Stage | Relevance to transition care |
---|---|
Precontemplation | Introduce the concept and time in which transition will occur. Understand that the patient may develop negative feelings toward the process, including abandonment. |
Contemplation | Explain the plan for transition and education goals for the patient. |
Preparation | Institute transition care plan. |
Action | Complete transition care education. |
Maintenance | Self-efficacy. |
Implementation of a plan to assess readiness
The assessment of readiness in patients with sickle cell anemia has been explored by McPherson et al, who evaluated five components of readiness:25 (1) amount of prior thought about transition; (2) knowledge about transition (including to which hospital they will be transferred, medical history to convey, how to make appointments, if insurance would be accepted); (3) interest in learning about transition; (4) anticipated difficulties in transition; and (5) perceived importance of transition.

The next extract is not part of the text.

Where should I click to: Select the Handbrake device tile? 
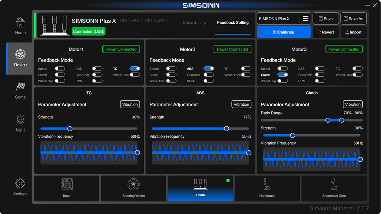pos(267,188)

Participant responses reflected their strong desire to be transitioned to an adult physician with expertise in sickle cell anemia yet they had little actual knowledge about the transition process. Seventy-nine percent of participants reported having little or no thought about transition, the first step required to undergo a behavioral change. It could be speculated that a defined transition plan could overcome this barrier to transition by specifically introducing transition at an earlier age (around 12 years) so that these patients could begin contemplation prior to the time of transfer. Patients with sickle cell anemia also often develop brain hypoxia and injuries that decrease their cognitive abilities.27–31 Therefore, an additional tool to assess patient readiness could include a neuropsychological assessment allowing transition education to be targeted at an appropriate education level.32,33
While transition readiness is often focused on the patient, providers should also understand the degree of parental commitment to transition. The level of parental involvement through the pediatric years may have an inverse relationship on patient readiness. Patients with poor family relationships have been found to be most likely to be prepared for transition, likely as the result of prior experiences in which the patient felt the need to care for him/herself without significant parental involvement.34 For patients with strong family relationships, pediatric providers should encourage patients to accept more responsibility for their own care. Suggestions to enhance patient self-efficacy should include seeing the patient (at least for a portion of the exam) without their parents, making the patient more financially responsible for payments, medication pick-up, etc.17 The pediatric provider should work to develop self efficacy in their patient, whereby the patient can develop the confidence required to change the focus of responsibility for their medical care from their parent or provider to their self.15
While the patient must develop independence of care, parents or guardians should be included in transition education, especially since the immediate years after transition can be associated with life-threatening events.4 Parents should be encouraged to maintain an active role in assisting their child’s evaluation of his/her active disease status and promote healthy lifestyle choices as an adult. In addition, parents should be educated about the adult care setting so that they can assist their young adult to navigate the new health care experience. Depending on the state, young adults in the US might still be included on a parent’s health insurance, which may improve patient access to providers. In these situations, changes in parent insurance should be explained to their child so that lapses in health insurance do not occur. The transition period should promote self-efficacy but should not exclude parental involvement.
Recommendations
Providers and institutions for pediatric patients with sickle cell anemia should assess readiness as part of their transition care plan. This assessment will allow transition programs to be individualized for each patient. Family members should be included in transition so that they can provide additional support for young adults after transition has occurred.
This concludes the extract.